Among the lines below, count those containing the word "computer". Give the number only.

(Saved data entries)
------------------------------------

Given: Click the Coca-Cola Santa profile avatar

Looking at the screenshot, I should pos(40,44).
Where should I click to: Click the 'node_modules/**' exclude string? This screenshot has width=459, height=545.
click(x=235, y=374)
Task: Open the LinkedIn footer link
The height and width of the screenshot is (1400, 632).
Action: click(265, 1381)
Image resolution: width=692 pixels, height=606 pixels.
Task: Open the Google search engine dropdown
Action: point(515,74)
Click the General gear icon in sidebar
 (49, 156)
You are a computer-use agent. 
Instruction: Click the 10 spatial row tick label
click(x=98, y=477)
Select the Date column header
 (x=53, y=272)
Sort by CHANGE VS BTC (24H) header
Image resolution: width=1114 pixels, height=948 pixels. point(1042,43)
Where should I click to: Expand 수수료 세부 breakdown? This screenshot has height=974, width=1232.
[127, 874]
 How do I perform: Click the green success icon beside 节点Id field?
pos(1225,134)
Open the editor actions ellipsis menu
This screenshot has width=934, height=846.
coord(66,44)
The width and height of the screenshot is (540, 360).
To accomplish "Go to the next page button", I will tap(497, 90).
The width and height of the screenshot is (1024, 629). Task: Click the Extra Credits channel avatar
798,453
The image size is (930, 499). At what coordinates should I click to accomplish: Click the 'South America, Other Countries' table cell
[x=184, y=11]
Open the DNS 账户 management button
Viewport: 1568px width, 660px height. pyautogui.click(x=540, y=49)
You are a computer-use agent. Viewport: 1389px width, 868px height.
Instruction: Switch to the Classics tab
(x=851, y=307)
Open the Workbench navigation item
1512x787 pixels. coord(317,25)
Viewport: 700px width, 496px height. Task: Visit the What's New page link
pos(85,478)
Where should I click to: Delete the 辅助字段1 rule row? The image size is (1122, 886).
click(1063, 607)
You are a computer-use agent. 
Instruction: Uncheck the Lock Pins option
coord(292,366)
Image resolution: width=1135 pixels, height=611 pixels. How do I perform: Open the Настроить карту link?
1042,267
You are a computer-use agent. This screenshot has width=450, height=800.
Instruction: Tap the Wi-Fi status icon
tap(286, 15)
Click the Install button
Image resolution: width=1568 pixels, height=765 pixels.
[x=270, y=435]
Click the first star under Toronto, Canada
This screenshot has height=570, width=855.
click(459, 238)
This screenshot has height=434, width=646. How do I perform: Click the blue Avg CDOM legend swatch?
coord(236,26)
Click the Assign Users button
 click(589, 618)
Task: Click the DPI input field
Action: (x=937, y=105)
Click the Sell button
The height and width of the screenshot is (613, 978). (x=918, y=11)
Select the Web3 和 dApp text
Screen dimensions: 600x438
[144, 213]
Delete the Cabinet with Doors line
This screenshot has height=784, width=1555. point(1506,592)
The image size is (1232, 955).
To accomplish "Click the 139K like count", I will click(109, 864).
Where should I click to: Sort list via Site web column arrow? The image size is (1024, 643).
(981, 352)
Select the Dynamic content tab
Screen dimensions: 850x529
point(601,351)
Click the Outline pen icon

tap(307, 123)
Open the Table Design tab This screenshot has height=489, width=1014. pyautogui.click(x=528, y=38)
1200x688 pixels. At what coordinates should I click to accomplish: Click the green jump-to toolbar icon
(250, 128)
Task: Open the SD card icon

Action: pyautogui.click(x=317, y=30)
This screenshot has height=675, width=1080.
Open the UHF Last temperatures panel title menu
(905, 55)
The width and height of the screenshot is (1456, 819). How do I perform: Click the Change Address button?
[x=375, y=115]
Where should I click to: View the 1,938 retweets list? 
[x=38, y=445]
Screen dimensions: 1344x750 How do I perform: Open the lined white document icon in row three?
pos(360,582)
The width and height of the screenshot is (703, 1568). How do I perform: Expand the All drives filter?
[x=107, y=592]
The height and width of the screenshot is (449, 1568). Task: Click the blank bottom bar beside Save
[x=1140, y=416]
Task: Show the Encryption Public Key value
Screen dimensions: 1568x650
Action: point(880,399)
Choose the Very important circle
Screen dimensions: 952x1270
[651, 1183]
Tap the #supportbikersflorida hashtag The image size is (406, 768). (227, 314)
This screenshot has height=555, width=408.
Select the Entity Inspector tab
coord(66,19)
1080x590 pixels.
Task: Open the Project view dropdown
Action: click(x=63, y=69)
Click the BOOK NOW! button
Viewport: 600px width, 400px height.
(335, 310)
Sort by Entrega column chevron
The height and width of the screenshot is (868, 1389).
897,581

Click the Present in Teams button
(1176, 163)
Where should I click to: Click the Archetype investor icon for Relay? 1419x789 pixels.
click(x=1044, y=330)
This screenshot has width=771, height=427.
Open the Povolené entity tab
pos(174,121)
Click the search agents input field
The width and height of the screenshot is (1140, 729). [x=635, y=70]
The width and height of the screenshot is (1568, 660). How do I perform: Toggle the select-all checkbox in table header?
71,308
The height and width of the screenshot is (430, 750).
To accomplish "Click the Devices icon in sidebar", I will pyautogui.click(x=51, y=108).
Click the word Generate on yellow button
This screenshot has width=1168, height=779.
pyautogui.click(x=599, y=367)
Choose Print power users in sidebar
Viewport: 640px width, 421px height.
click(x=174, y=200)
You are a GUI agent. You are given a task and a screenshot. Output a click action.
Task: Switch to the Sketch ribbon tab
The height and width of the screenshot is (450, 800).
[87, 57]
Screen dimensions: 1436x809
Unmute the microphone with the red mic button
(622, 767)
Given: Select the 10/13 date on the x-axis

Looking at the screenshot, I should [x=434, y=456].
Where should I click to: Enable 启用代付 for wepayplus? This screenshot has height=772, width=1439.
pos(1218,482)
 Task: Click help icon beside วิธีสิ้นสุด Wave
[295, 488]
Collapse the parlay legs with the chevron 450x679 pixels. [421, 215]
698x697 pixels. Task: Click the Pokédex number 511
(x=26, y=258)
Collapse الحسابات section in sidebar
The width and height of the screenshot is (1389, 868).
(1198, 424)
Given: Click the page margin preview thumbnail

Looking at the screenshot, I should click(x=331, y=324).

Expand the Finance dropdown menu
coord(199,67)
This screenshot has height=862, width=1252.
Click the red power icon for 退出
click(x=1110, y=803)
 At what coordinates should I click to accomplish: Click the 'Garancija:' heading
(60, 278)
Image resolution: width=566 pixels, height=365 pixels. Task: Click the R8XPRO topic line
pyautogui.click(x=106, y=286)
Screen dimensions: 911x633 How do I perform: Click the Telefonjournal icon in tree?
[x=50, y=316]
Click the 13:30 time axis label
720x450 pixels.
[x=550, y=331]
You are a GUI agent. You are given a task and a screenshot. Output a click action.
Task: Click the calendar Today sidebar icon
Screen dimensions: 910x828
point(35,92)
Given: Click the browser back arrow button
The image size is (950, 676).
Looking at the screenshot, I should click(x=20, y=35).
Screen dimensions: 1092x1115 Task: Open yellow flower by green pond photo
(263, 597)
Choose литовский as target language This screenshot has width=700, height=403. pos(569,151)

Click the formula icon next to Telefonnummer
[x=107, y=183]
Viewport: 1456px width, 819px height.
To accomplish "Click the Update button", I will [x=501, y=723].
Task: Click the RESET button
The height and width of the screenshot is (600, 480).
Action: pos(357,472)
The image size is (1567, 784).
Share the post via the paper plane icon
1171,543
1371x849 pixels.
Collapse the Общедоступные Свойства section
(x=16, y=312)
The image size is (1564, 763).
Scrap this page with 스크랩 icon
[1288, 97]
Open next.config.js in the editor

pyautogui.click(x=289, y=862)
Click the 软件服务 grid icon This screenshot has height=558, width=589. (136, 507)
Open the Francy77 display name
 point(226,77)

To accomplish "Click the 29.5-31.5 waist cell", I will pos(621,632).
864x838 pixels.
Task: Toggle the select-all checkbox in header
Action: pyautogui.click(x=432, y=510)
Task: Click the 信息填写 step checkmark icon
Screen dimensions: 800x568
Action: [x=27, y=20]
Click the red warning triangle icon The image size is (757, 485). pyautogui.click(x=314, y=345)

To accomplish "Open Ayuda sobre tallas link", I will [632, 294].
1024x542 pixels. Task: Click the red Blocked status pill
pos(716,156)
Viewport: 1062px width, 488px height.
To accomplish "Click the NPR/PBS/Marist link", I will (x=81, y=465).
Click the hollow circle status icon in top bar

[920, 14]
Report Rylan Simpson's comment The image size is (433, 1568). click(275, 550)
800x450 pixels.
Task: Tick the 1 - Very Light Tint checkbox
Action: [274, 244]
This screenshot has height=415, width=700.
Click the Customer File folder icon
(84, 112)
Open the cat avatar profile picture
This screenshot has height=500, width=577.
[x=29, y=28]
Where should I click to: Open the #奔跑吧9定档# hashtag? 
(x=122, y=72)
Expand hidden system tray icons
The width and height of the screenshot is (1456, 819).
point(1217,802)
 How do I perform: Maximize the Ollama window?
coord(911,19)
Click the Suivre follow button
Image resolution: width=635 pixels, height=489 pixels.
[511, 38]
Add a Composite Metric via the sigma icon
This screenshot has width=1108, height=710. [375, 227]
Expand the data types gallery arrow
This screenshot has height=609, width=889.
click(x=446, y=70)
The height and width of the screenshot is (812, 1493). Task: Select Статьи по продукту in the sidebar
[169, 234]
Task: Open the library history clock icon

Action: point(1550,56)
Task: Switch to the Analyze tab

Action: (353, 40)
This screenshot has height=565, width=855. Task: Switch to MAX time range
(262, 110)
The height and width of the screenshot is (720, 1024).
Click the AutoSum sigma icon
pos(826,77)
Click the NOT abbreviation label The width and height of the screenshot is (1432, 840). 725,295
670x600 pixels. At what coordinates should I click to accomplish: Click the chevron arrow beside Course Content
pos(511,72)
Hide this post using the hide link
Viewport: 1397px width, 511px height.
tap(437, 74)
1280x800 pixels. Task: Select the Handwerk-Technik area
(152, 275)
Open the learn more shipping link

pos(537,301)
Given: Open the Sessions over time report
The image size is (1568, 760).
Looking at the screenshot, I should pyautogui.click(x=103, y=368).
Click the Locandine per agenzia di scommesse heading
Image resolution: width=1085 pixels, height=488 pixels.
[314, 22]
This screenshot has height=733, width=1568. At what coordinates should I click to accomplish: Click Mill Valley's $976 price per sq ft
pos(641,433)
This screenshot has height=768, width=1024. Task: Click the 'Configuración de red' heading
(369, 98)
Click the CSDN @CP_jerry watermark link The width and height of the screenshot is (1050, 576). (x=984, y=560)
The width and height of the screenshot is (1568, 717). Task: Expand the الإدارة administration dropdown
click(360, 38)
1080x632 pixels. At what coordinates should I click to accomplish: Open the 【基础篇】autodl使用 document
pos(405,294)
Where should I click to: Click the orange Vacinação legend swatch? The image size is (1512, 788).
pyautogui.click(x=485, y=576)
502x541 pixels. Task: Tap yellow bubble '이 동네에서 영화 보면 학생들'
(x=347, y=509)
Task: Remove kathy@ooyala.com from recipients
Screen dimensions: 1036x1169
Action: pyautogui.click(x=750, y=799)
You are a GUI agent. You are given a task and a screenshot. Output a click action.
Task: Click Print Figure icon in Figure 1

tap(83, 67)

------------------------------------

_SOLUTION TO THIS EXERCISE_
4